Societe Generale's Kit Juckes thinks 2013 has been "a bad year for bonds, a worse year for the yen and a truly awful one for gold."
When it comes to predictions for next year, Juckes thinks it unlikely that the US recovery (which, he stresses, is sub-par) will be de-railed until policy changes.
Consensus is for growth of 2.6 per cent, carrying on the current trend. But risks affecting that forecast are, explains Juckes, heavily tilted to the upside:
Steady employment growth, the recovery in real wage growth, and the prospect of continued monetary accommodation and a lack of fiscal tightening will help put a floor under growth rates.
So let's put it this way: if 2.6 per cent is consensus, then four per cent is as likely as 1.9 per cent.
Juckes says that US growth at the bottom of that range will mean very little change in policy - "perhaps some talk of a return to more QE, but mostly, just more zero interest-rate policy (ZIRP) for even longer."
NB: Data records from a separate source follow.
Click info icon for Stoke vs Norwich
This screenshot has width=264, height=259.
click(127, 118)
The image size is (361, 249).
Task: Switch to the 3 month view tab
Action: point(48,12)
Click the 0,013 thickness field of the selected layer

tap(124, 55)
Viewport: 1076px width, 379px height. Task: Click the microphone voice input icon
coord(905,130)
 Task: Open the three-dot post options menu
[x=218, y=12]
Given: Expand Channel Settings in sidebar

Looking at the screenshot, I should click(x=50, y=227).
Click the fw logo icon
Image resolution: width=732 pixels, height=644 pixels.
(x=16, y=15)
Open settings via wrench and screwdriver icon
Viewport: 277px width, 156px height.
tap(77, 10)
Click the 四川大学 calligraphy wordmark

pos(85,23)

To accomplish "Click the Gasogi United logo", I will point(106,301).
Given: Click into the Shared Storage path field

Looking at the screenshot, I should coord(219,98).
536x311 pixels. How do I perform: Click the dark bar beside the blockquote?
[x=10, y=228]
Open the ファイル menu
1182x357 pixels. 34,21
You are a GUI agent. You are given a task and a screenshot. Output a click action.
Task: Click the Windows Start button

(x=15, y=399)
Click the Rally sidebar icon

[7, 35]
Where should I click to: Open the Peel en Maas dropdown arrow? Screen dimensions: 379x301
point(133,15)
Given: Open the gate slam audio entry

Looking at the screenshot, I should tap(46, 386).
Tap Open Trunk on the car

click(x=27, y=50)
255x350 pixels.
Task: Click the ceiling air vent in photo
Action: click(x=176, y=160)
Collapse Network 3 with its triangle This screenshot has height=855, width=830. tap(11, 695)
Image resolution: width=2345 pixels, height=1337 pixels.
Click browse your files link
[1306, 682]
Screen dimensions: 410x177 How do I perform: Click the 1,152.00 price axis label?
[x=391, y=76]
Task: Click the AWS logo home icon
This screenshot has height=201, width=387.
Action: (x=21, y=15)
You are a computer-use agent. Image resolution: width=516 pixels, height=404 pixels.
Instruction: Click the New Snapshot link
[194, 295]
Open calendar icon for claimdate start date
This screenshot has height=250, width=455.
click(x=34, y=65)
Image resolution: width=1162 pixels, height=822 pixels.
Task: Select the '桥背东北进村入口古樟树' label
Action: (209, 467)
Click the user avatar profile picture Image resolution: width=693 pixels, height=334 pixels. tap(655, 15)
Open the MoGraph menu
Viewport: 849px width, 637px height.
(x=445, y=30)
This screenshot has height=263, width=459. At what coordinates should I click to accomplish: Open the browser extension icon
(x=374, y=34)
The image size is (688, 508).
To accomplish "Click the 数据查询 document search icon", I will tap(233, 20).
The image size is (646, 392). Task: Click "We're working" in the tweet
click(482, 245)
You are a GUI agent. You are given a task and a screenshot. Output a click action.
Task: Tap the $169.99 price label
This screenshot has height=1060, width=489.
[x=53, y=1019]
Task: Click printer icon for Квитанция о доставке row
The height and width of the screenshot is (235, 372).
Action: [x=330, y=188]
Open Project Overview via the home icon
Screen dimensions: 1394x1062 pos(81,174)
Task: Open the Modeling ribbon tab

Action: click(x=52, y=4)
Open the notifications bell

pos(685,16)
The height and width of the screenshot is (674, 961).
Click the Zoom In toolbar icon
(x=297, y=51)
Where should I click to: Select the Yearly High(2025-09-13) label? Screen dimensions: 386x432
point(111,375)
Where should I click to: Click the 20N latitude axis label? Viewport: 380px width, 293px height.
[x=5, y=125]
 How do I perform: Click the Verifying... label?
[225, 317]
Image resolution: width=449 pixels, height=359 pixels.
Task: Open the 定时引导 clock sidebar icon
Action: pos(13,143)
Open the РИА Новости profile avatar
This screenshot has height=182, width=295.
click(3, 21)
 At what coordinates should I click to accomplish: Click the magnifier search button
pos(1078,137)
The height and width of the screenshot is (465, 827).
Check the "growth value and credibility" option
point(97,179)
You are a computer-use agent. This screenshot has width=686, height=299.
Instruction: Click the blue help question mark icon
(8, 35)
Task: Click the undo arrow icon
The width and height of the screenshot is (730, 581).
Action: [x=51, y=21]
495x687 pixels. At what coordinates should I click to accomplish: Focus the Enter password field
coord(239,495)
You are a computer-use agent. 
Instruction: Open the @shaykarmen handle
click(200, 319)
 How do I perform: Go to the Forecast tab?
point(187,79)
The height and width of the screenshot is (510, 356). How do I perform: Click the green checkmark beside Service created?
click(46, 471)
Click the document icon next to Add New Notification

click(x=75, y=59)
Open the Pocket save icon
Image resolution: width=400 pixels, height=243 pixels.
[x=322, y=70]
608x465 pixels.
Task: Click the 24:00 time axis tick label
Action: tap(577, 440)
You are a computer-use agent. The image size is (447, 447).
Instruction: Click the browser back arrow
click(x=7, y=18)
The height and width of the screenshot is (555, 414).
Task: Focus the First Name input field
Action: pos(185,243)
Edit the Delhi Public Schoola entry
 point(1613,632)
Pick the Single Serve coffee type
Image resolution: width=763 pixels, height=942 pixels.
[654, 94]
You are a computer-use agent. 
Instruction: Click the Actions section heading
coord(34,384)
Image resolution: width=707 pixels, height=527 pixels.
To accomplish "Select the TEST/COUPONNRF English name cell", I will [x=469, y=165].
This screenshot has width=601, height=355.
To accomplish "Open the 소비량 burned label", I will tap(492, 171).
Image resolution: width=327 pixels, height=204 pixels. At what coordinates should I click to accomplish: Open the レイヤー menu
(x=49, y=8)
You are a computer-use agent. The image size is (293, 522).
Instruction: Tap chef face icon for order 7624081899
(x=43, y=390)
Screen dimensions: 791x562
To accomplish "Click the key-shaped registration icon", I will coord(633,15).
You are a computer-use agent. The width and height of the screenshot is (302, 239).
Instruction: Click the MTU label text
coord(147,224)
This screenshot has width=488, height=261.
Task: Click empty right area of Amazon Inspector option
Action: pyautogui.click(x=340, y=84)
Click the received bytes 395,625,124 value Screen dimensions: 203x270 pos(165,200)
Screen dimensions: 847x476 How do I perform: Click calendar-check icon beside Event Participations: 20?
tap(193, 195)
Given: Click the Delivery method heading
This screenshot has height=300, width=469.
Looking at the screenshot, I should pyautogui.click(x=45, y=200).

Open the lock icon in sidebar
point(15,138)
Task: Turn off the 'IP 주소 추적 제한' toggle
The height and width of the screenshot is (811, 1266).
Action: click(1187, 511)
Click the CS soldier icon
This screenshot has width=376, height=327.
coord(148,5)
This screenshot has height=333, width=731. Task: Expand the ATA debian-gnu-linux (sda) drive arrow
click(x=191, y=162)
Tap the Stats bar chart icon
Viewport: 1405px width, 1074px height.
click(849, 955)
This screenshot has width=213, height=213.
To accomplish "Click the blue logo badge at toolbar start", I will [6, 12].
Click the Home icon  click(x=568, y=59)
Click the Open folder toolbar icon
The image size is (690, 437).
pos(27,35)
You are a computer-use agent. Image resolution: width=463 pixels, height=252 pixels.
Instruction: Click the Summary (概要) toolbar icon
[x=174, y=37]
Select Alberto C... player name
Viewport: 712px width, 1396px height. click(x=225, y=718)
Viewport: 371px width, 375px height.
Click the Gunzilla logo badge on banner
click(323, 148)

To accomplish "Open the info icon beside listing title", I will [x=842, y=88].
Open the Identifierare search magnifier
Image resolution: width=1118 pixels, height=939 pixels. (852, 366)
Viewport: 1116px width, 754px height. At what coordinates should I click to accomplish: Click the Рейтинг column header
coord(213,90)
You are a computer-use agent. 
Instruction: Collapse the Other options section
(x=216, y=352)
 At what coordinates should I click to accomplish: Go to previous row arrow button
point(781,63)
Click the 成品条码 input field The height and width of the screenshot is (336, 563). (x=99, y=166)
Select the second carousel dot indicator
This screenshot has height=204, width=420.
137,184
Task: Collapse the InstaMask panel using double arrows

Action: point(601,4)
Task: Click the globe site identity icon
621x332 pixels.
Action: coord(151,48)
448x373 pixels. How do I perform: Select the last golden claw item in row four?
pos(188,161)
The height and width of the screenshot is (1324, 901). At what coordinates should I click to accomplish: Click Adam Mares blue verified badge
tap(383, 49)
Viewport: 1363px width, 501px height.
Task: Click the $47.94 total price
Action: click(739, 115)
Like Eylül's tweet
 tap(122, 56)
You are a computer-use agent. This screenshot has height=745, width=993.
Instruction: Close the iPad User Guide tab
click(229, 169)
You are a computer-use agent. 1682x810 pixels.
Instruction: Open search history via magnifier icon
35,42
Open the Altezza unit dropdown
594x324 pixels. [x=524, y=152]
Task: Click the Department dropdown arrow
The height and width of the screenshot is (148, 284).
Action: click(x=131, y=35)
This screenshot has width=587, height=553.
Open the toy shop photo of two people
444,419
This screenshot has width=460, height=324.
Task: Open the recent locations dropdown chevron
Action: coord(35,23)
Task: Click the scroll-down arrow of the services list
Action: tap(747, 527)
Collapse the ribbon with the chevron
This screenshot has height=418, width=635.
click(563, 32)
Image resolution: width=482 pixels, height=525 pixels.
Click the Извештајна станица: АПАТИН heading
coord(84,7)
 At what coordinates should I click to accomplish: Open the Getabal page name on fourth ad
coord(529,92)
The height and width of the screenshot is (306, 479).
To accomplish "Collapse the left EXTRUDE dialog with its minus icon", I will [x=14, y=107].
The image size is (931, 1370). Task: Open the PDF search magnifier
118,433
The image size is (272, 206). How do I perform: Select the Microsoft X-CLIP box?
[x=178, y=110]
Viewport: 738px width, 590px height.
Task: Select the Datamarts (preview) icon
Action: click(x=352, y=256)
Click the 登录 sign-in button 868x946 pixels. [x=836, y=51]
At the top end, pressure for tightening will mount. So, when it comes to markets, he thinks:
Risk assets (equities, corporate bonds, EM and higher-beta FX) are'OK' for now but vulnerable to volatility if Treasury yields spike.
Makes USD/JPY set fair to rally further in the first quarter but likely to run out of steam when/if risk appetite is hit by higher yields.
The US will help stop Europe from sliding back into recession and this, says Juckes,
is a decent argument for owning five-year European bonds from the US or UK, but is not an argument in favour of trading EUR/USD with any great conviction.